### [WORK TASK]
Scan the data for "agent" and copy each matching line.

### [PROVIDED INFORMATION]
+++

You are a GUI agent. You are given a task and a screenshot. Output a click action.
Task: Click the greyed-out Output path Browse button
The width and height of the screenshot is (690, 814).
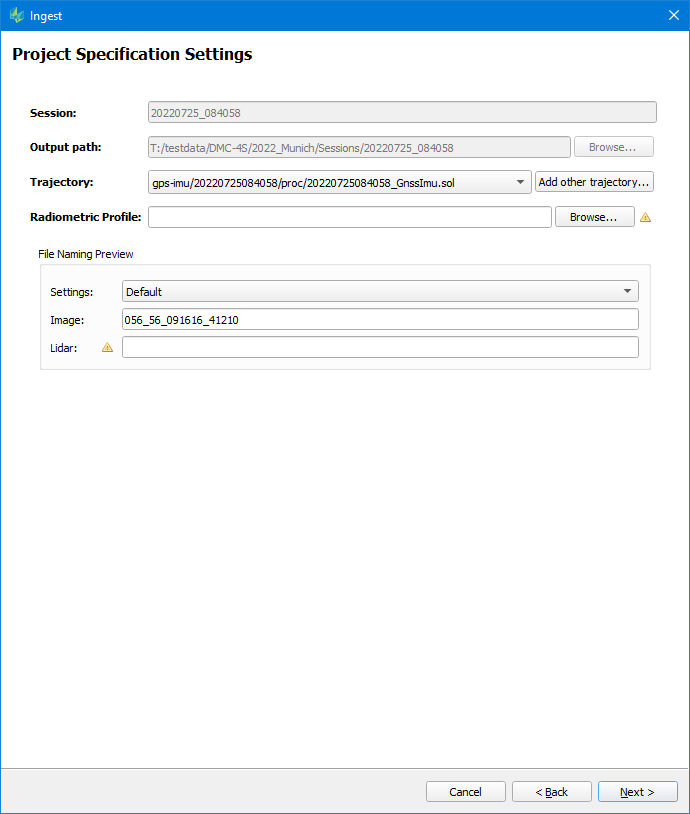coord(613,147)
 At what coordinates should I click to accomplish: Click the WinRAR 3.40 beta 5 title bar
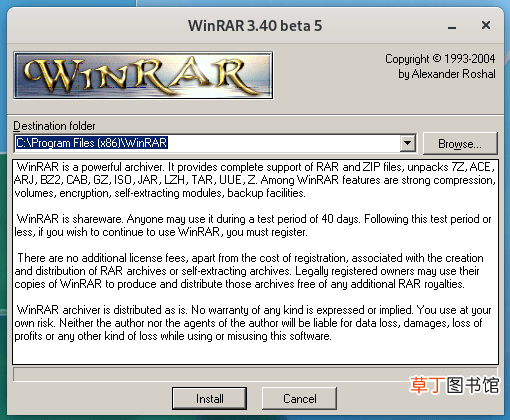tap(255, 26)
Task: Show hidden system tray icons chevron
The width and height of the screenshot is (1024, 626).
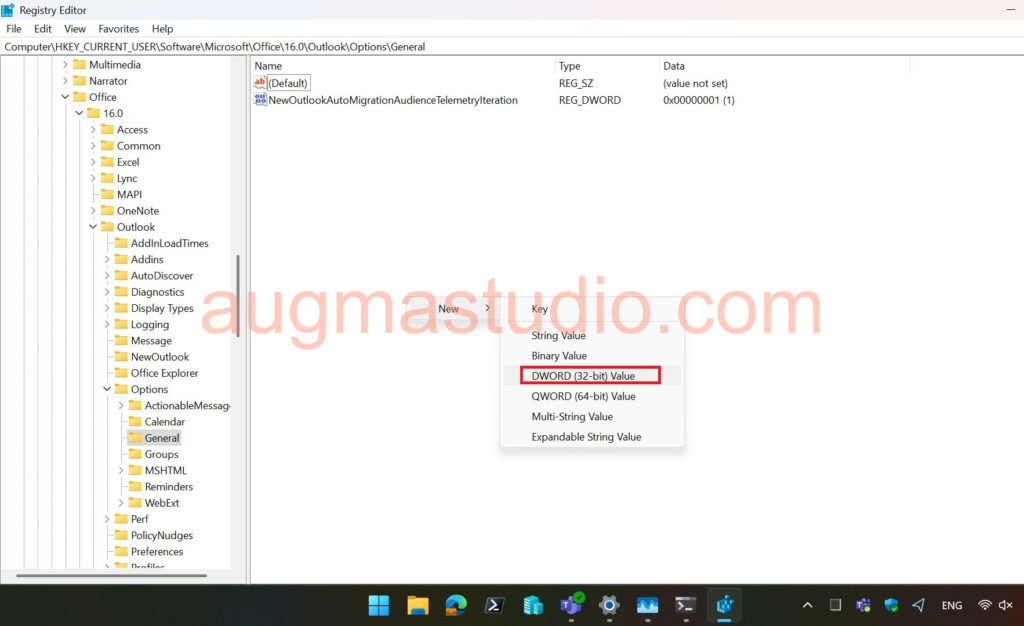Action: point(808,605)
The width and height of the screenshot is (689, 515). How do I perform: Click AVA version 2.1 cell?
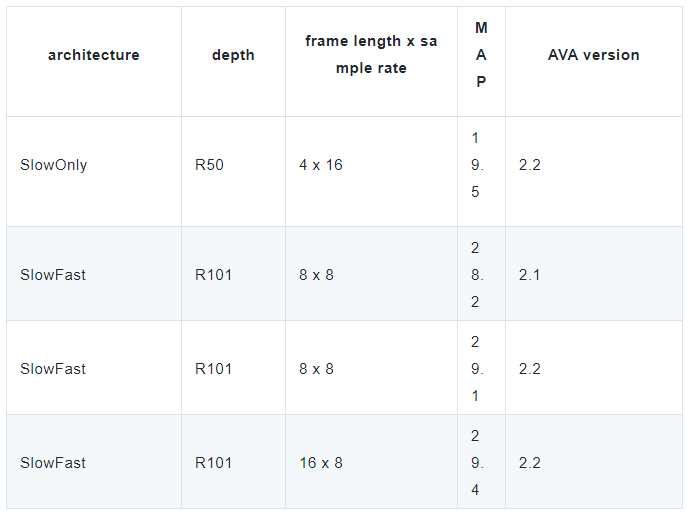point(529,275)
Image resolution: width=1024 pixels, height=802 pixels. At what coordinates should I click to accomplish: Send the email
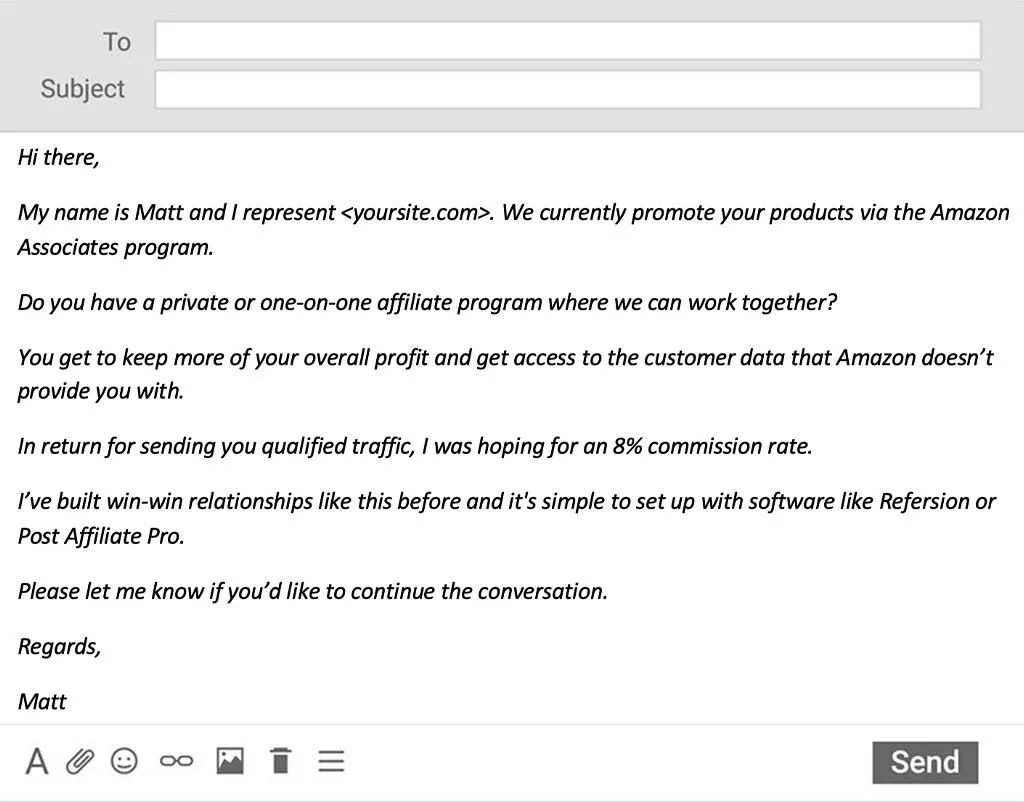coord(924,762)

+++

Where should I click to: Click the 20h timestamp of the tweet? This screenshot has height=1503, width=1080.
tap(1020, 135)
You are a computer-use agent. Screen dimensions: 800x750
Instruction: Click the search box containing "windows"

+++

### [SOLUTION FOR THIS PROBLEM]
You are a GUI agent. You are given a task and a screenshot. Output a click action.
You are a computer-use agent. Screen dimensions: 800x750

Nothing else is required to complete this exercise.